- _Exercise directions_:
Starting with the first line, output the data exactly through to the end.

Dataset entries:
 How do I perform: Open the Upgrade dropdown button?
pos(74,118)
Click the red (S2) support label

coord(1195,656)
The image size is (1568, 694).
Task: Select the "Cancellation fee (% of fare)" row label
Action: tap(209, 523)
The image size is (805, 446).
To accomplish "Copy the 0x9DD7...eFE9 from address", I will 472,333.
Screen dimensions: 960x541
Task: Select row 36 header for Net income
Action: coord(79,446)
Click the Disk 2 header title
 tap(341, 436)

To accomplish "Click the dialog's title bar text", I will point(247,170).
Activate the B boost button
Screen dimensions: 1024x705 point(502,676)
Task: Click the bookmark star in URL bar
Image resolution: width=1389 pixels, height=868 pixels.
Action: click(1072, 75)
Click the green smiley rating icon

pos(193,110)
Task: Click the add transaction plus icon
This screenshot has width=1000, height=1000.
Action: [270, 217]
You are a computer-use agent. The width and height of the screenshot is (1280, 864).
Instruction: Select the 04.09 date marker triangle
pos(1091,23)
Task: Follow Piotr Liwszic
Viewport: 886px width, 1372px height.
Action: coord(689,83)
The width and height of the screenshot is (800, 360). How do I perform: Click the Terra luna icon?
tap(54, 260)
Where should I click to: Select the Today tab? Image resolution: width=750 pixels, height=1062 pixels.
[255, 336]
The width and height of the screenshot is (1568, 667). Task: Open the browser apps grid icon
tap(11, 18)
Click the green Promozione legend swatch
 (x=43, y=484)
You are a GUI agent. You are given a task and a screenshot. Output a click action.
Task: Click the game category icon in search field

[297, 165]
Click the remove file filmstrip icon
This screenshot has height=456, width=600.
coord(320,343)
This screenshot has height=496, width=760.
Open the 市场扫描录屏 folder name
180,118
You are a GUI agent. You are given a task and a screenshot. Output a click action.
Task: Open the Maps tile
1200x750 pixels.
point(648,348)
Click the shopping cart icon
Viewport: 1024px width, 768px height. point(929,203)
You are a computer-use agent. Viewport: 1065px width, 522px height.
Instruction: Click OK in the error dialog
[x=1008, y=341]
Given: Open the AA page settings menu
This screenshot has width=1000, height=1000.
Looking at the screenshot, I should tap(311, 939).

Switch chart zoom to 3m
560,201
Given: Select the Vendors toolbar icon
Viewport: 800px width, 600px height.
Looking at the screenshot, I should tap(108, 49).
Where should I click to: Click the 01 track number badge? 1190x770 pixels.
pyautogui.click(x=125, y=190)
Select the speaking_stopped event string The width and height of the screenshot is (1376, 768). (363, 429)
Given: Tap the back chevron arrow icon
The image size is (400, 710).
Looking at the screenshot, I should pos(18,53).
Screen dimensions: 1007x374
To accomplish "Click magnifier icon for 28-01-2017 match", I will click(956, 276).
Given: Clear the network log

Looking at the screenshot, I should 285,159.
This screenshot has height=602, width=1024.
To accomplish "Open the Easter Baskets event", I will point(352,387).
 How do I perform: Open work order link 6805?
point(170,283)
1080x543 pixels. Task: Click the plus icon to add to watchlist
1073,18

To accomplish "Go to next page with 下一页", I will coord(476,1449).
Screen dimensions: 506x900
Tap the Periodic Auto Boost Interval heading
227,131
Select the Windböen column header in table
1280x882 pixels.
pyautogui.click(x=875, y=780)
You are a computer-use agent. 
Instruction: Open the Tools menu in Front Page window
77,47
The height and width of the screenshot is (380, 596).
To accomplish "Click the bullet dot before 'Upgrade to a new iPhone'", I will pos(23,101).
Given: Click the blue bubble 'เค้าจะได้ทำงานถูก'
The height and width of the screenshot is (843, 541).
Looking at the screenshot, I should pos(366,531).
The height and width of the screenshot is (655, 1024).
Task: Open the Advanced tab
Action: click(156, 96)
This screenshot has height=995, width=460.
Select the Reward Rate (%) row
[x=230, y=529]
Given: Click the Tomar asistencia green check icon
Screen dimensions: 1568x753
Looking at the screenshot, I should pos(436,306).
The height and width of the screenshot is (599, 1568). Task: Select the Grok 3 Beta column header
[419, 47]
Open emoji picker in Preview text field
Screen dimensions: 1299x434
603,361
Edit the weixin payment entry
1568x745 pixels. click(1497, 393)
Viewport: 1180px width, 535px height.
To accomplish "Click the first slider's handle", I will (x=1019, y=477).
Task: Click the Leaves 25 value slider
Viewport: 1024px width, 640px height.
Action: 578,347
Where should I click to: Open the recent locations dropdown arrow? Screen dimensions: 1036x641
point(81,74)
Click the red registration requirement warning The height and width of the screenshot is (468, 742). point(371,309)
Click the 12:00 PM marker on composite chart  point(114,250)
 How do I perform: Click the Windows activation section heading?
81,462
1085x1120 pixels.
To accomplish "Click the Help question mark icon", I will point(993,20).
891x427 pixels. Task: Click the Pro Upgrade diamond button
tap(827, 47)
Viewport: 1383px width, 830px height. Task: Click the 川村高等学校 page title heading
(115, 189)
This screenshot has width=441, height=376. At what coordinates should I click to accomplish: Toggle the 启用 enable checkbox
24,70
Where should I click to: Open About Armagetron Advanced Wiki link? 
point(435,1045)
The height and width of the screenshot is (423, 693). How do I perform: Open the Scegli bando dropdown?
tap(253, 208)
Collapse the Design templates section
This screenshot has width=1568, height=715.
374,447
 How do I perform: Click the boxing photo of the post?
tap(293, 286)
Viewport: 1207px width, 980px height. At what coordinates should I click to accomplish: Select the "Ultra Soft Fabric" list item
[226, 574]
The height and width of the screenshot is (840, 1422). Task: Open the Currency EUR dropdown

- _Answer for this exercise_:
 How do I perform: Open the Upgrade dropdown button?
pos(74,118)
Click the red (S2) support label

coord(1195,656)
The image size is (1568, 694).
Task: Select the "Cancellation fee (% of fare)" row label
Action: tap(209, 523)
The image size is (805, 446).
To accomplish "Copy the 0x9DD7...eFE9 from address", I will 472,333.
Screen dimensions: 960x541
Task: Select row 36 header for Net income
Action: coord(79,446)
Click the Disk 2 header title
 tap(341, 436)

To accomplish "Click the dialog's title bar text", I will point(247,170).
Activate the B boost button
Screen dimensions: 1024x705 point(502,676)
Task: Click the bookmark star in URL bar
Image resolution: width=1389 pixels, height=868 pixels.
Action: click(1072, 75)
Click the green smiley rating icon

pos(193,110)
Task: Click the add transaction plus icon
This screenshot has width=1000, height=1000.
Action: [270, 217]
You are a computer-use agent. The width and height of the screenshot is (1280, 864).
Instruction: Select the 04.09 date marker triangle
pos(1091,23)
Task: Follow Piotr Liwszic
Viewport: 886px width, 1372px height.
Action: coord(689,83)
The width and height of the screenshot is (800, 360). How do I perform: Click the Terra luna icon?
tap(54, 260)
Where should I click to: Select the Today tab? Image resolution: width=750 pixels, height=1062 pixels.
[255, 336]
The width and height of the screenshot is (1568, 667). Task: Open the browser apps grid icon
tap(11, 18)
Click the green Promozione legend swatch
 (x=43, y=484)
You are a GUI agent. You are given a task and a screenshot. Output a click action.
Task: Click the game category icon in search field

[297, 165]
Click the remove file filmstrip icon
This screenshot has height=456, width=600.
coord(320,343)
This screenshot has height=496, width=760.
Open the 市场扫描录屏 folder name
180,118
You are a GUI agent. You are given a task and a screenshot. Output a click action.
Task: Open the Maps tile
1200x750 pixels.
point(648,348)
Click the shopping cart icon
Viewport: 1024px width, 768px height. point(929,203)
You are a computer-use agent. Viewport: 1065px width, 522px height.
Instruction: Click OK in the error dialog
[x=1008, y=341]
Given: Open the AA page settings menu
This screenshot has width=1000, height=1000.
Looking at the screenshot, I should tap(311, 939).

Switch chart zoom to 3m
560,201
Given: Select the Vendors toolbar icon
Viewport: 800px width, 600px height.
Looking at the screenshot, I should tap(108, 49).
Where should I click to: Click the 01 track number badge? 1190x770 pixels.
pyautogui.click(x=125, y=190)
Select the speaking_stopped event string The width and height of the screenshot is (1376, 768). (363, 429)
Given: Tap the back chevron arrow icon
The image size is (400, 710).
Looking at the screenshot, I should pos(18,53).
Screen dimensions: 1007x374
To accomplish "Click magnifier icon for 28-01-2017 match", I will click(956, 276).
Given: Clear the network log

Looking at the screenshot, I should 285,159.
This screenshot has height=602, width=1024.
To accomplish "Open the Easter Baskets event", I will point(352,387).
 How do I perform: Open work order link 6805?
point(170,283)
1080x543 pixels. Task: Click the plus icon to add to watchlist
1073,18

To accomplish "Go to next page with 下一页", I will coord(476,1449).
Screen dimensions: 506x900
Tap the Periodic Auto Boost Interval heading
227,131
Select the Windböen column header in table
1280x882 pixels.
pyautogui.click(x=875, y=780)
You are a computer-use agent. 
Instruction: Open the Tools menu in Front Page window
77,47
The height and width of the screenshot is (380, 596).
To accomplish "Click the bullet dot before 'Upgrade to a new iPhone'", I will pos(23,101).
Given: Click the blue bubble 'เค้าจะได้ทำงานถูก'
The height and width of the screenshot is (843, 541).
Looking at the screenshot, I should pos(366,531).
The height and width of the screenshot is (655, 1024).
Task: Open the Advanced tab
Action: click(156, 96)
This screenshot has height=995, width=460.
Select the Reward Rate (%) row
[x=230, y=529]
Given: Click the Tomar asistencia green check icon
Screen dimensions: 1568x753
Looking at the screenshot, I should pos(436,306).
The height and width of the screenshot is (599, 1568). Task: Select the Grok 3 Beta column header
[419, 47]
Open emoji picker in Preview text field
Screen dimensions: 1299x434
603,361
Edit the weixin payment entry
1568x745 pixels. click(1497, 393)
Viewport: 1180px width, 535px height.
To accomplish "Click the first slider's handle", I will (x=1019, y=477).
Task: Click the Leaves 25 value slider
Viewport: 1024px width, 640px height.
Action: 578,347
Where should I click to: Open the recent locations dropdown arrow? Screen dimensions: 1036x641
point(81,74)
Click the red registration requirement warning The height and width of the screenshot is (468, 742). point(371,309)
Click the 12:00 PM marker on composite chart  point(114,250)
 How do I perform: Click the Windows activation section heading?
81,462
1085x1120 pixels.
To accomplish "Click the Help question mark icon", I will point(993,20).
891x427 pixels. Task: Click the Pro Upgrade diamond button
tap(827, 47)
Viewport: 1383px width, 830px height. Task: Click the 川村高等学校 page title heading
(115, 189)
This screenshot has width=441, height=376. At what coordinates should I click to accomplish: Toggle the 启用 enable checkbox
24,70
Where should I click to: Open About Armagetron Advanced Wiki link? 
point(435,1045)
The height and width of the screenshot is (423, 693). How do I perform: Open the Scegli bando dropdown?
tap(253, 208)
Collapse the Design templates section
This screenshot has width=1568, height=715.
374,447
 How do I perform: Click the boxing photo of the post?
tap(293, 286)
Viewport: 1207px width, 980px height. At what coordinates should I click to accomplish: Select the "Ultra Soft Fabric" list item
[226, 574]
The height and width of the screenshot is (840, 1422). Task: Open the Currency EUR dropdown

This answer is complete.